*TASK TO CARRY OUT*:
Duplicate the data that runs from the line containing "Given: Click the HRAST coalition yellow bar" down to the line containing "tap(189, 151)", including both of those lines.

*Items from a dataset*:
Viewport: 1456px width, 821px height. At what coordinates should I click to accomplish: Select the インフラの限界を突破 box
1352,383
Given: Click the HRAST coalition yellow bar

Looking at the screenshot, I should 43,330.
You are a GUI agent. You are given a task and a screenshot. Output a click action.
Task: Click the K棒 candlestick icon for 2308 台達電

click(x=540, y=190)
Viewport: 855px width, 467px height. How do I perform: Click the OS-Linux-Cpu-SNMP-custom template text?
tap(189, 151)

* * *

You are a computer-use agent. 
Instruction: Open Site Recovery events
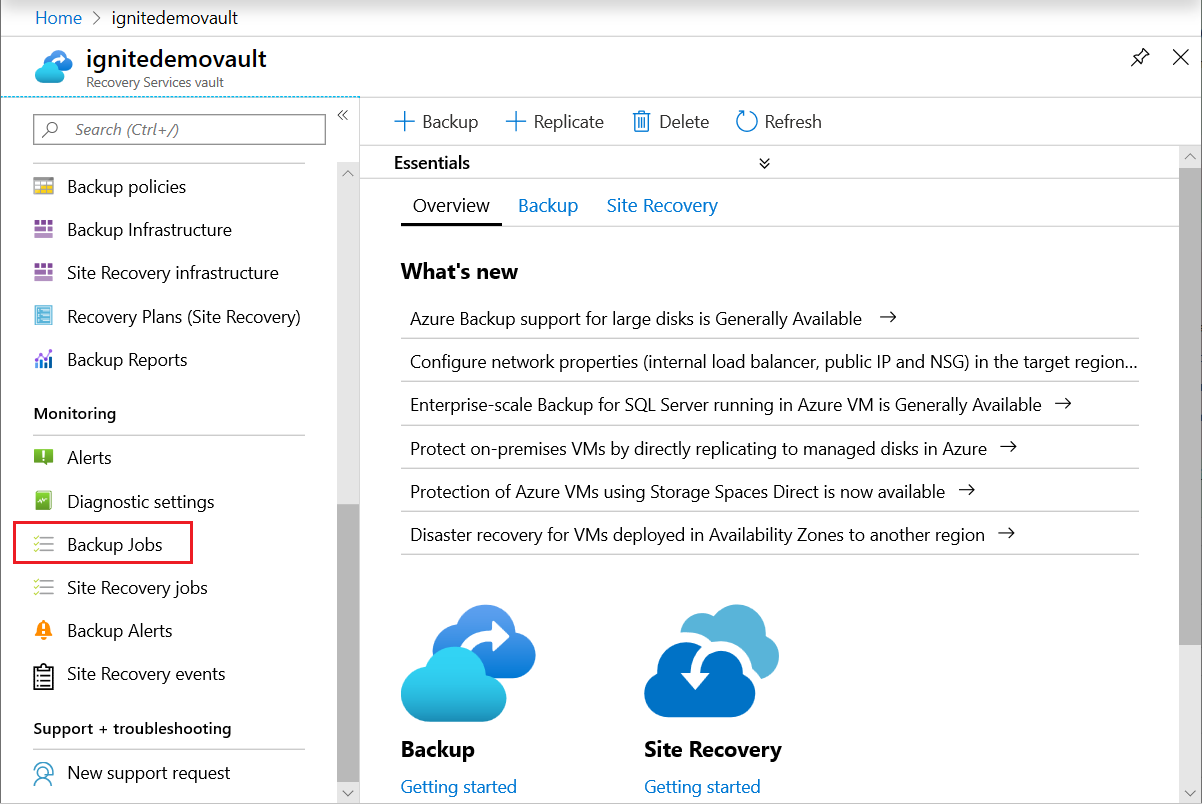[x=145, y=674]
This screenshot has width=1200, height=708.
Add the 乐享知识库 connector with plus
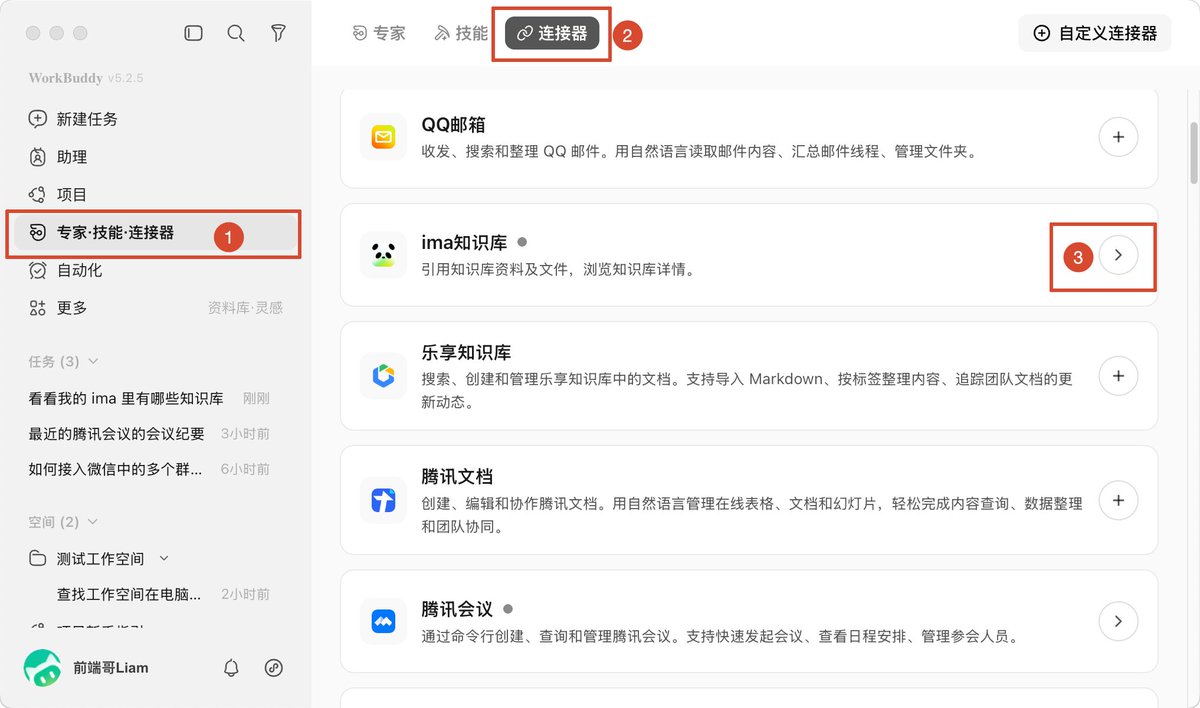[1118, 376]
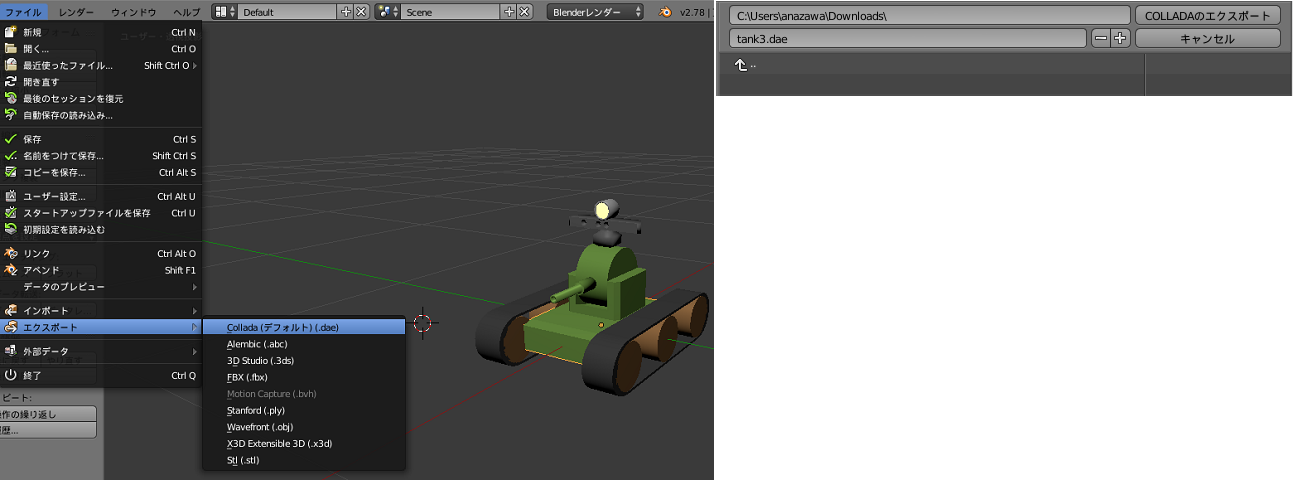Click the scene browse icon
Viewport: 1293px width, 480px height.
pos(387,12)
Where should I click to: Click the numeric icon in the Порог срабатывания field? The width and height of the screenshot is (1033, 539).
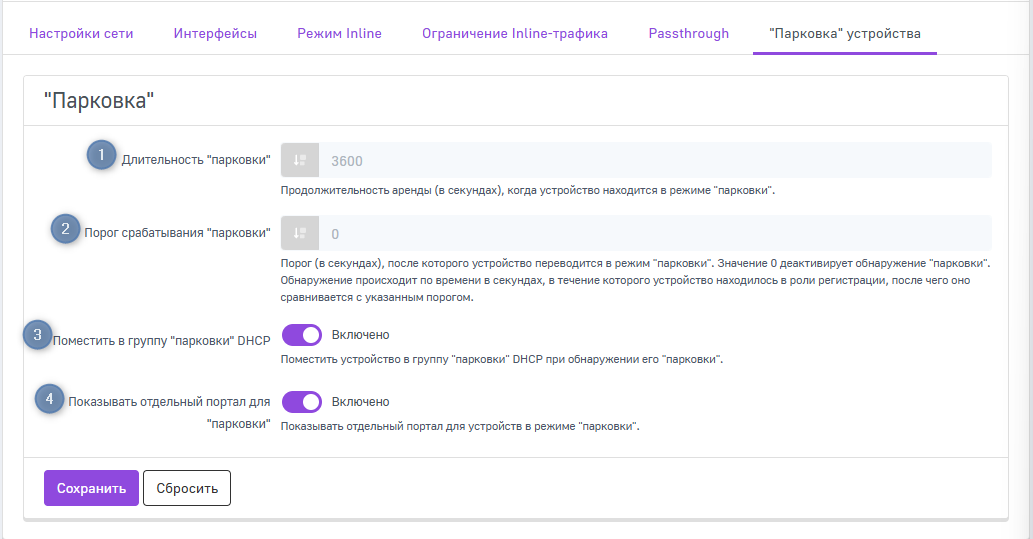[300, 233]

*SOLUTION BELOW*:
Given: Click the HRAST coalition yellow bar

Looking at the screenshot, I should 43,330.
You are a GUI agent. You are given a task and a screenshot. Output a click action.
Task: Click the K棒 candlestick icon for 2308 台達電

click(x=540, y=190)
Viewport: 855px width, 467px height. How do I perform: Click the OS-Linux-Cpu-SNMP-custom template text?
tap(189, 151)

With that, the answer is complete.